As far as I can make out, the situation is completely muddy. There are two potential arguments for treating a plan of an Indian tribal government as not subject to Form 5500 requirements. The first would be to argue that a plan of an Indian tribal government is a "governmental" plan.
IRS Announcement 82-146 eliminates the Form 5500 filing obligation with respect to governmental pension plans (which for this purpose would include 401(k) plans). The second would be to argue that Indian tribal governments are normally exempt from all regulations not specifically intended to apply to them.
As to the first argument, Internal Revenue Code ("Code") section 414(d) and ERISA section 3(32) define a governmental plan as a "plan established and maintained for its employees by the Government of the United States, by the government of any State or political subdivision thereof, or by any agency or instrumentality of any of the foregoing." Code section 7701(a)(10) includes the District of Columbia as a State, but does not mention Indian tribal governments. Code section 7871 treats Indian tribal governments as states for certain purposes, including for purposes of maintaining section 403(B) annuities. However, it does not list 401(a), 414(d), or 6047 (the section imposing Form 5500 requirements) as being among the Code sections for purposes of which an Indian tribal government is considered a state government.
As to the second argument, PBGC Opinion Letter 81-3 holds that a corporate council of elected governmental officials of several Indian tribes that was established to coordinate the distribution on Indian reservations of federal (and, to some degree, state and private charitable) funds is exempt from ERISA. The basis for this determination was not specifically that the plan was a "governmental plan," but that "while the exercise by Indian tribes of their powers as sovereign nations is subject to limitation by action of Congress, legislation will not be presumed to limit tribal sovereignty in the absence of specific language stating that intent." By contrast,
Smart v. State Farm Insurance Company, 10 E.B.C. 2060 (7th Cir. 1989) applied ERISA to a group insurance plan maintained by an Indian tribe for employees of a tribal health center. And even the PBGC, in Opinion Letter 89-9, held that a defined benefit plan maintained by a factory owned by an Indian tribal government was not exempt from ERISA where the factory was "an off-reservation operation, most of whose employees, and all of whose customers, are non-Indian."

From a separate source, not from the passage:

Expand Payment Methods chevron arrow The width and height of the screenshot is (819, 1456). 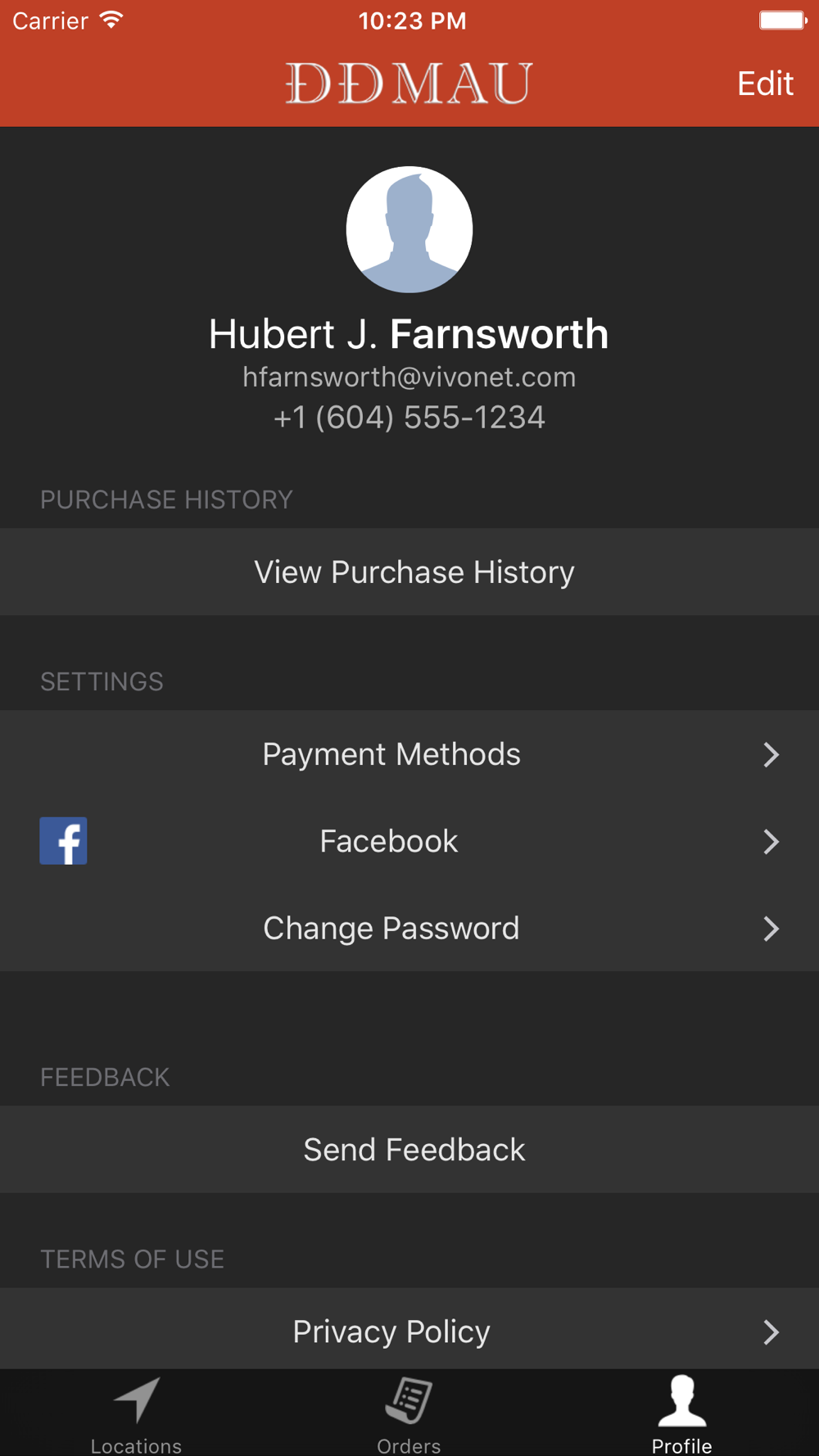point(771,755)
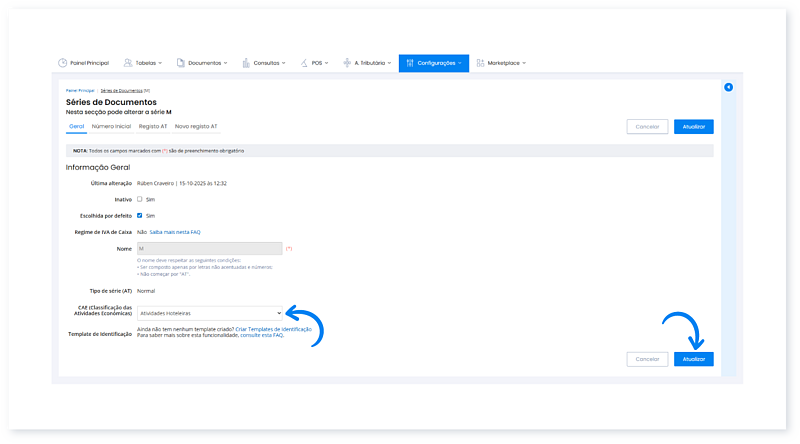This screenshot has width=800, height=444.
Task: Click the POS menu icon
Action: coord(306,63)
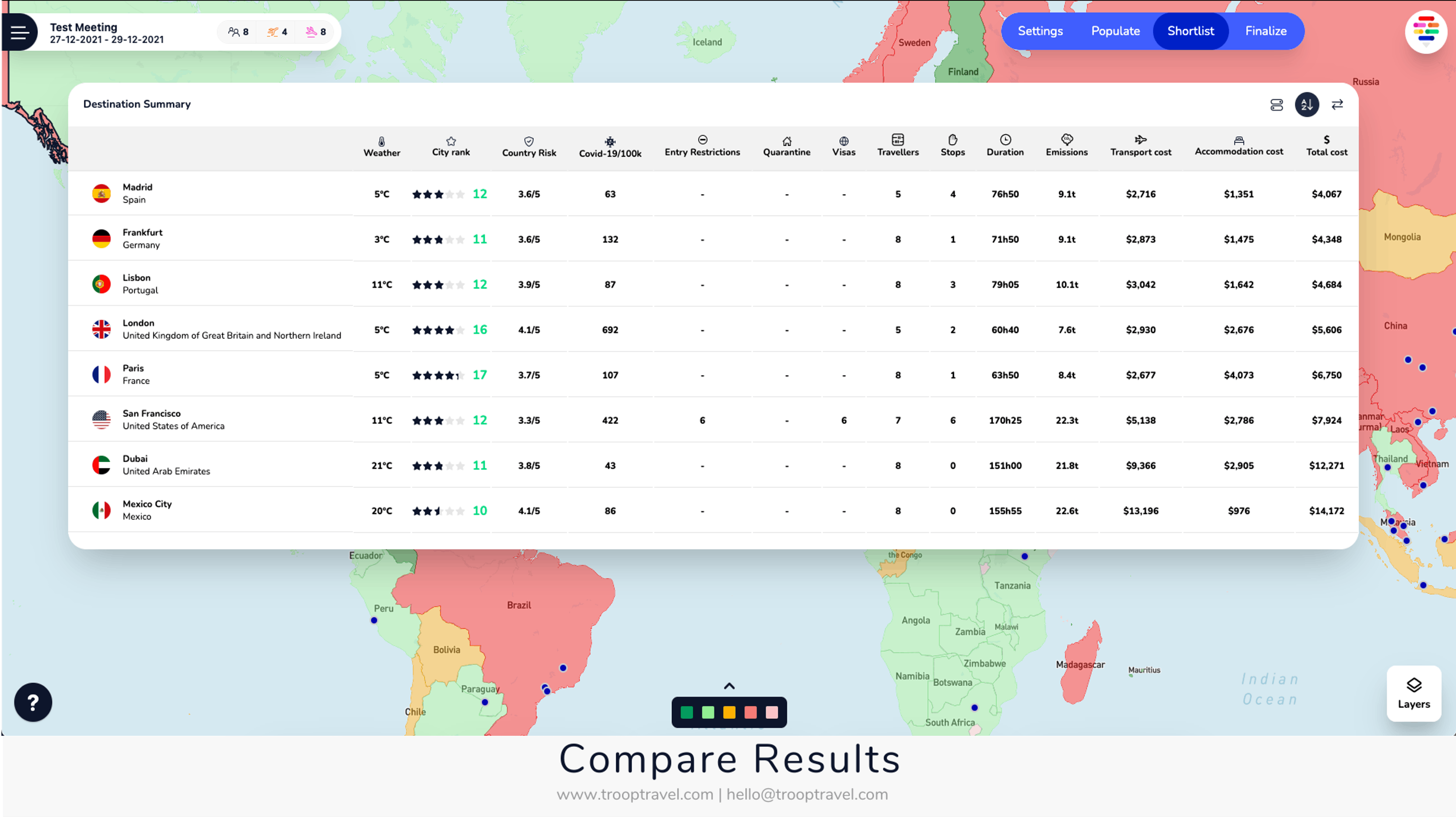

And apparently, even Congress does not know the answer to this one. The Conference Report on the Small Business Protection Act states with respect to the provision permitting Indian tribal governments to maintain 401(k) plans that "no inference is intended with respect to whether Indian tribal governments are permitted to maintain qualified cash or deferred arrangements under present law." The only reason that Indian tribes would have been prohibited from having 401(k) plans before the SBJPA would be if they were treated as state governments. (An Indian tribal government would not be an organization "exempt from tax under this subtitle" within the meaning of Code section 401(k)(4)(B)(i), because its tax exemption derives from sources outside of the Code.)
Thus, Congress apparently decided to resolve the immediate issue of whether Indian tribal governments could have 401(k) plans without expressing an opinion on whether they should otherwise be considered "governmental" for purposes of the Code and ERISA. And that omission has all sorts of consequences, even beyond the Form 5500 filing requirement--
e.g., whether plans of Indian tribal governments are exempt from Title I of ERISA, or from the various Code provisions from which governmental plans are exempted.
I don't know whether any of this helps, but at least you are not alone in being confused.